“Yeah, they are supposed to hit your mistakes. That’s what baseball is. Let it go. You are holding too much aggression. Let it go. Focus on the glove, hit the glove, make this game easier for you. Why are you trying to make it harder?” –Mark Buehrle to Marco Estrada
This Saturday, during a special pregame ceremony, the Chicago White Sox will retire Mark Buehrle’s number 56. On designated “Mark Buehrle Day,” he’s scheduled to throw out the first pitch, his son Brandon will perform the Star Spangled Banner, and ballpark visitors will receive a commemorative pin. For those who don’t know, the five time All Star spent twelve of his sixteen major league seasons with the Sox, and was their Opening Day starter from 2002 to 2006 and from 2008 to 2011. With a World Series, a no-hitter, and a rare perfect game on his record, it only makes sense that the team would take the time to celebrate his incredible career.
Yet despite the fact that the Sox are the ones hosting this historic occasion, I imagine there are quite a few Blue Jays fans who are feeling some nostalgic emotions about Buehrle receiving one of baseball’s highest honours. Having spent his final three seasons as an MLB player in Toronto, and playing his last game of baseball with the Jays on October 4th, 2015, we are perhaps compelled to call him one of our own. After all, his contribution that special year helped send the Toronto Blue Jays to their first postseason in more than two decades.
When Buehrle did ultimately leave baseball, he seemed to sort of quietly sneak off into the sunset, simply disappearing without any notable public fanfare or tearful celebration. In some ways it felt like an odd way to end things, especially given that he had evolved into one of baseball’s most beloved and reliable pitchers. Yet given that by many accounts he was a man noted for his humble, quiet, and unassuming nature, that he was a noted lover of animals and known as calm “Papa Buehrle” to teammates, maybe quietly was indeed the most in character way for it all to end.
Famously cut from his high school baseball team in St.

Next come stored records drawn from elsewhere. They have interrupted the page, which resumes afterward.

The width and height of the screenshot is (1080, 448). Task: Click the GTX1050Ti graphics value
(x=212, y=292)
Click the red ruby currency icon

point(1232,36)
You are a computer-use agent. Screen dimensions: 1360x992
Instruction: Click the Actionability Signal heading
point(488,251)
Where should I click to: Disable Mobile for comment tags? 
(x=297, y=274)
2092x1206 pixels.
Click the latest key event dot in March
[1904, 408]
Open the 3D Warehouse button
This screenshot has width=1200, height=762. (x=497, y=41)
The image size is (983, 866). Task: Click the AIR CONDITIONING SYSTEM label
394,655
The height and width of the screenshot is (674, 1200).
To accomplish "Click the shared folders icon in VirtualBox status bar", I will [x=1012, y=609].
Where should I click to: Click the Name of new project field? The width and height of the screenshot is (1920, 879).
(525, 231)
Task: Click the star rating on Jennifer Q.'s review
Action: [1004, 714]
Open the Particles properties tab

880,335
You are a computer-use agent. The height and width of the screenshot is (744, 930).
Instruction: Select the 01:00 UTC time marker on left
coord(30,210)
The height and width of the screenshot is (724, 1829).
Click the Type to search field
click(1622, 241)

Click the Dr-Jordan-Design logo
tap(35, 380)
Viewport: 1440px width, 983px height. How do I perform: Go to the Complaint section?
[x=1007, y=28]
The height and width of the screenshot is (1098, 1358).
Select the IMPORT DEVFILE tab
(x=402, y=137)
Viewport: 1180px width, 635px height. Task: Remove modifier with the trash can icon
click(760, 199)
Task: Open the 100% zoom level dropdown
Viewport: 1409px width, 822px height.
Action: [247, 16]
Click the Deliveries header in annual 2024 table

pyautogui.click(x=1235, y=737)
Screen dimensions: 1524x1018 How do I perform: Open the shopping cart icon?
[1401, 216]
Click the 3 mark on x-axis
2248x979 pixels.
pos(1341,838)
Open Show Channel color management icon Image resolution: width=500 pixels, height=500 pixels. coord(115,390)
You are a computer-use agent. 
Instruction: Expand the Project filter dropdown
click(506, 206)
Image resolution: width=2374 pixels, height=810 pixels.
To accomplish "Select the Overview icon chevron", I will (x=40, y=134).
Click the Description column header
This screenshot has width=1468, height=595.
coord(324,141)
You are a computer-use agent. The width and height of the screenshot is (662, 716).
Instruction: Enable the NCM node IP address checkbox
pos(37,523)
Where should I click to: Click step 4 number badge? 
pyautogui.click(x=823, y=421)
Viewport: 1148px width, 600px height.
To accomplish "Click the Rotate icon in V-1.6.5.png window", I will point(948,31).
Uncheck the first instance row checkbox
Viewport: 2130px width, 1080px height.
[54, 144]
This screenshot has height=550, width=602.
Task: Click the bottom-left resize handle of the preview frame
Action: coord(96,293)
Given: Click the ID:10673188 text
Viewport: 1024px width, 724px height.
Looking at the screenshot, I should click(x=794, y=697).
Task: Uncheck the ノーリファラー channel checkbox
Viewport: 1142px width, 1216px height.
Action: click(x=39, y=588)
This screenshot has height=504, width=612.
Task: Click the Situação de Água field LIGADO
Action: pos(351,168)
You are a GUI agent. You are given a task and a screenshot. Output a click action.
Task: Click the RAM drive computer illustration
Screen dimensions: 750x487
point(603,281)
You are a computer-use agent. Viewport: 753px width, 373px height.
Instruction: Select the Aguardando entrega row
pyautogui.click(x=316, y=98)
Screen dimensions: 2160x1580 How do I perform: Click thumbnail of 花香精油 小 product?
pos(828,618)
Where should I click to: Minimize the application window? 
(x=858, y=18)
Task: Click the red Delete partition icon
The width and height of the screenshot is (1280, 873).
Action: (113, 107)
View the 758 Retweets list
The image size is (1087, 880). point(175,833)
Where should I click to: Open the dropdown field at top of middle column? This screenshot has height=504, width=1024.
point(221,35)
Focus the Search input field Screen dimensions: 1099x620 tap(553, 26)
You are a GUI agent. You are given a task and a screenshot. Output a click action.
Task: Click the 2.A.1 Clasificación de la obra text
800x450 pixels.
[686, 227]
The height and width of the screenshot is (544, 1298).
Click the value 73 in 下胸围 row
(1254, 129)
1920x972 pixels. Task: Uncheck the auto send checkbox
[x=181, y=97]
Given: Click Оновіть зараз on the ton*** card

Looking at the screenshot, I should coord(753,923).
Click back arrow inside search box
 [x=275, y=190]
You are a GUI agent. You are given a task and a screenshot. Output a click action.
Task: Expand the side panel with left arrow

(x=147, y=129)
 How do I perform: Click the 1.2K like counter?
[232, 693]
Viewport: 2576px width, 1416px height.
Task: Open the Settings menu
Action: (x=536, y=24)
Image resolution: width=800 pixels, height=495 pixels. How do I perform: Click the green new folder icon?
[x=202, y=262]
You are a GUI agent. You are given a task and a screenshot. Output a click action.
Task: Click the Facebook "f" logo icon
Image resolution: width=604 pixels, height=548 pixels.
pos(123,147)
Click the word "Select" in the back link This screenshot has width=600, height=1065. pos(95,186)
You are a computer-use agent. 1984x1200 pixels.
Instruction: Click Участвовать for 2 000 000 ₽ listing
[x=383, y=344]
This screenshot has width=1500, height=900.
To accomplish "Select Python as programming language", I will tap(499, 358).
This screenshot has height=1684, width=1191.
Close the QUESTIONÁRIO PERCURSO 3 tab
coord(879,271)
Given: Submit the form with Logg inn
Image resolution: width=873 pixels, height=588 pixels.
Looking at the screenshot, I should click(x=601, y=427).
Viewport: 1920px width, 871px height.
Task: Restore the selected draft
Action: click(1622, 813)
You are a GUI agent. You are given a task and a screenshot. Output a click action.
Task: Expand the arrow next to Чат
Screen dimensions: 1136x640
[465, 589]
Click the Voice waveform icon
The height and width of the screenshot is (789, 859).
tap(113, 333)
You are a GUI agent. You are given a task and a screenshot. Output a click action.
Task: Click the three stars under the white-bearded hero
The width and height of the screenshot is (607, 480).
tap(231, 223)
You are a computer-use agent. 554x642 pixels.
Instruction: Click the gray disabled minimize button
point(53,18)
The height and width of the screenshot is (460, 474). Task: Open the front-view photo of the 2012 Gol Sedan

Charles, Missouri, Mark Buehrle is perhaps best known for seeing the value in not overthinking things. “The faster you work, the better off you’re going to be,” he once said. “I just don’t see any reason to go out there and waste time. Just get out there and throw the ball.” It was a mantra that served him well in achieving his status as the fastest working pitcher in major league baseball six of the last seven years he pitched. In this vein, he would very rarely shake off his catchers, with Dioner Navarro once joking, “he just doesn’t want to get blamed for anything bad that happens.”
Buehrle’s rapid, efficient style was perhaps most notable on July 6, 2015. Facing his White Sox mentee, Chris Sale, he pitched a game in an astounding 1 hour and 54 minutes—at the time, the fastest in nearly four years of major league baseball. His name was often easy shorthand for a surprisingly swift afternoon at the ballpark, and a living argument against the common complaint that baseball takes far too much time.
“Buehrle was seemingly not concerned with trying to make the perfect pitch,” writes Travis Sawchik of Fangraphs on the incredible speed in which Buehrle worked. “He was concerned with making merely a good one. And perhaps this is where his pace and approach can be instructive.”
But beyond the ballpark, Buehrle’s unique approach spoke to many of us on a deeper level. He became a sort of beacon of hope for the anxious, the overly thoughtful, and the overwrought. There was something so beautiful about what he represented—a signature lack of second-guessing, and a deep trust in himself, his catcher, and the moment. Further, Buehrle seemed to display a lack of concern over the personally frivolous (as Sawchik notes, he was excused from “the club’s data-heavy advance meetings,”) and despite his elite status, he valued basic productivity in a world bloated and buzzing with insignificant details.
In relaying how meaningful it was to call Buehrle a teammate, Marco Estrada shared this gem with Postmedia: “One of the first things I asked him was what he thought about when he was out there (on the mound), and basically he said ‘Nothing.’”
In a game known its complexity and meandering pace, Buehrle was a special sort of simple, speedy anomaly. Though at times it looked like he really just wanted to get home after a (short) day at the office, it was thrilling and inspirational to watch him work. Though this weekend marks an important celebration for the Sox, it’s also a time for Jays fans to reflect on how lucky we were to witness first hand his final games on mound, and how grateful we are that, for a time, we got to call him our own.